Ялдинг ничего не сказал, чтобы представить меня, лишь прошел мимо, оставив меня стоять перед столом Татарова и ждать, когда тот меня заметит. Я стоял с каской в одной руке и с рюкзаком с цифровым диктофоном и личными вещами в другой. Не поднимая глаз, Татаров внезапно заговорил.
– Стоя здесь, вы заставляете меня нервничать, Мэтсон. Пожалуйста, присядьте где-нибудь.
– Извините, профессор.
– На нашей последней встрече я просил вас называть меня Кириллом, – сказал он, глядя на меня. – Просьба остается в силе.
– Да, сэр, а я предпочитаю, чтобы меня называли Бен.
– Я Кирилл. Не сэр.
– Извините.
– Вы уже уяснили разницу между теоремой и гипотезой?
– Я больше не совершу этой ошибки, – сказал я, встревоженный тем, что он вспомнил мою оплошность.
– Разумеется. Я ничего не забываю.
– Профессор, я имею в виду… Кирилл… я рад снова встретиться с вами. Спасибо, что предложили это интервью.
Начало не предвещало ничего хорошего. Я протянул руку, но он ее оттолкнул. Позади меня был пустой стул, поэтому я вытащил его вперед, неловко сел и достал из рюкзака диктофон. Это движение заметили некоторые люди сбоку от нас, что заставило меня осознать отсутствие приватности – условие, которого я предпочитаю придерживаться во время любого интервью. Татаров тоже отреагировал на появление диктофона и снова махнул рукой.
– Не сейчас. Не в этой обстановке. Раз вы здесь, я запишу все сам и в конце дам вам копию. Неразумно использовать незащищенный диктофон.
– Незащищенный… от кого?
– Хотя вы прибыли на эту встречу слишком рано и в спешке, и не явились, как было запланировано вчера, и сегодня утром вы не дали мне возможности подготовиться, мы можем начать немедленно. Если я устану от ваших вопросов или меня будет раздражать ваше присутствие, мы прекратим. Такое решение всегда будет за мной. Как только мы начнем, вы должны оставаться со мной и внимательно следить, пока я не скажу иного. Полагаю, вы согласны? – Он встал, поднял толстую амбарную книгу и сунул ее под мышку. – Вы явно готовы. Ничего пока не говорите. У нас здесь есть специальное звукоизолированное помещение, и я велел освободить для нас одну из комнат. Мы пойдем прямо туда.
Глава четырнадцатая
Приглушенные голоса
Звукоизолированное помещение состояло из двух небольших комнат, расположенных рядом, но не смежных. Они располагались в дальнем конце коридора, по которому меня вели, когда я прибыл сюда. В отличие от всего, что я видел, в обеих комнатах были двери с замками.
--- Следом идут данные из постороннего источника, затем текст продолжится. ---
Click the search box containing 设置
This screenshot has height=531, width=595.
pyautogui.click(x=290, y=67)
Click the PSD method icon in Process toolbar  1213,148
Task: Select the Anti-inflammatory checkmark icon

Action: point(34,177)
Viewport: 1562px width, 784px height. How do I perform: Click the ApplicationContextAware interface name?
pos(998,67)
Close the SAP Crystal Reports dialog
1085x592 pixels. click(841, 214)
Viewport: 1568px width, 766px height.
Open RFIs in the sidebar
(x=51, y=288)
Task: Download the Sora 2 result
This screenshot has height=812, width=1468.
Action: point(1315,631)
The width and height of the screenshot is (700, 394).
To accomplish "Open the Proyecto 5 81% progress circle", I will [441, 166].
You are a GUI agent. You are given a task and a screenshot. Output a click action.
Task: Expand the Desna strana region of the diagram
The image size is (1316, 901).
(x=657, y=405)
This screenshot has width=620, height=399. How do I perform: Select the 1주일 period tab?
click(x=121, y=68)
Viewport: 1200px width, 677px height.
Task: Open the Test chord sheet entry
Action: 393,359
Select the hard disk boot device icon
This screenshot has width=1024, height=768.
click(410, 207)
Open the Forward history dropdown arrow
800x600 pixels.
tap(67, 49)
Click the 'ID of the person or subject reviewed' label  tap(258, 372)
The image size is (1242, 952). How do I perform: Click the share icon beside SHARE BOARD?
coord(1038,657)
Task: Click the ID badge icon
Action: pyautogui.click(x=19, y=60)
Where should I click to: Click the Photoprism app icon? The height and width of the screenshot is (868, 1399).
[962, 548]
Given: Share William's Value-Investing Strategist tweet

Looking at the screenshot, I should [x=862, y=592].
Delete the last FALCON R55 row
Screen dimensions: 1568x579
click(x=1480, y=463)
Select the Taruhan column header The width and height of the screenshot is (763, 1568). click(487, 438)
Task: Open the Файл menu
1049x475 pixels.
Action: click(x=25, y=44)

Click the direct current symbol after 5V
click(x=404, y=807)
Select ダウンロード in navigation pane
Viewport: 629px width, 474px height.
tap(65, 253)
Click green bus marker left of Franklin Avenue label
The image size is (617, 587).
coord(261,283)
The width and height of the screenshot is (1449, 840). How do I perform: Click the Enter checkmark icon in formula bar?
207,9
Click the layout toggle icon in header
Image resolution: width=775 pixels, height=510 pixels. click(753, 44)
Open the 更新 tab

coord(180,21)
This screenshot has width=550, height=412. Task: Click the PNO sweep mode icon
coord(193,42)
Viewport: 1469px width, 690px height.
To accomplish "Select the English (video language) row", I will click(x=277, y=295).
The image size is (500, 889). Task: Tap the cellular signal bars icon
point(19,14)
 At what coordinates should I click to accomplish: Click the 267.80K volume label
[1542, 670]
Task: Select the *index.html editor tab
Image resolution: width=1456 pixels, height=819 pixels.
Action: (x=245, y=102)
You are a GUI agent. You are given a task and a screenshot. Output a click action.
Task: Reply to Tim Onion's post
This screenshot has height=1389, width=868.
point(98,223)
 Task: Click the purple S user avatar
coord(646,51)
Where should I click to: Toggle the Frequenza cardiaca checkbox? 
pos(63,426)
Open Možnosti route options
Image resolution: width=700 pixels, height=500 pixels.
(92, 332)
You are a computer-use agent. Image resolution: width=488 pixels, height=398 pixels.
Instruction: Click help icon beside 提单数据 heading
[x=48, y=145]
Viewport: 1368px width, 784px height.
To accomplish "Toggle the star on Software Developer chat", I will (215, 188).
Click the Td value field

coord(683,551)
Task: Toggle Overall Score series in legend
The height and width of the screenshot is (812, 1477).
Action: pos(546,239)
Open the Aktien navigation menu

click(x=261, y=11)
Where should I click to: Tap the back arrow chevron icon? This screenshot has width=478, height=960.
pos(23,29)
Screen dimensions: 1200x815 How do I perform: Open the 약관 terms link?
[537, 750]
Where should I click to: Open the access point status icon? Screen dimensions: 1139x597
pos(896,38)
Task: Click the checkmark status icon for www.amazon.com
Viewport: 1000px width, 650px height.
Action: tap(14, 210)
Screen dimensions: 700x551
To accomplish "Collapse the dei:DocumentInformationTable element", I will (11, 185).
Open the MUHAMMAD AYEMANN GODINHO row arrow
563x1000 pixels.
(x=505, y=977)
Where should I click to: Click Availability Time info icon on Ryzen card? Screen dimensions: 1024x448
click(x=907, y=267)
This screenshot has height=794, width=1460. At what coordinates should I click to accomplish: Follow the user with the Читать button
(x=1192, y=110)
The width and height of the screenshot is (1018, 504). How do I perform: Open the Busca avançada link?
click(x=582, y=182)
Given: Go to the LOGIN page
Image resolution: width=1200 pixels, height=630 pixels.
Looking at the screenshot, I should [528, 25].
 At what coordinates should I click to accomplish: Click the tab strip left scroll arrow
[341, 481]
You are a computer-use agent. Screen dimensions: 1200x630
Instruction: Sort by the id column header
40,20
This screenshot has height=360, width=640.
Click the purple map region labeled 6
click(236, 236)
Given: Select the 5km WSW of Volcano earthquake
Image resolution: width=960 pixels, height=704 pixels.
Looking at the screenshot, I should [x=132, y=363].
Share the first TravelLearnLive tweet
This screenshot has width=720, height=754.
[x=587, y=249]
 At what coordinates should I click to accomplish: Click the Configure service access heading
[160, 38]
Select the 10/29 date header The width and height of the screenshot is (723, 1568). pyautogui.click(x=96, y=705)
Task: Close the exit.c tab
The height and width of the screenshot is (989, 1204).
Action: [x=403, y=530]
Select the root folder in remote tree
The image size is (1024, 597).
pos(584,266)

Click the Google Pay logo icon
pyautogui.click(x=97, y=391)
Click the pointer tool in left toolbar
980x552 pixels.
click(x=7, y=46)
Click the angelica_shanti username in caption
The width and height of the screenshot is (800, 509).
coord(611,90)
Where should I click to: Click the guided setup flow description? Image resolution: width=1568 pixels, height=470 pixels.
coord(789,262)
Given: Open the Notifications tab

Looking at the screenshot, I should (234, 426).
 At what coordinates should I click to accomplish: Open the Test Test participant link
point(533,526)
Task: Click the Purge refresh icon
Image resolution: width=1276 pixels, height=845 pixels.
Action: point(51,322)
Татаров подвел меня ко второй комнате, своим значком открыл замок и провел меня внутрь. Стоя за ним несколько мгновений, я отметил, как сильно поредели его седые волосы со времени нашей последней встречи, какой морщинистой стала кожа на его шее. Он ходил и двигался сгорбившись. Пальцы руки, в которой он держал электронный ключ, были поражены артритом, суставы опухли. На тыльной стороне его ладони и на запястье выступали толстые вены.
Когда он повернулся ко мне, я увидел, что его водянистые светло-голубые глаза испещрены красными прожилками.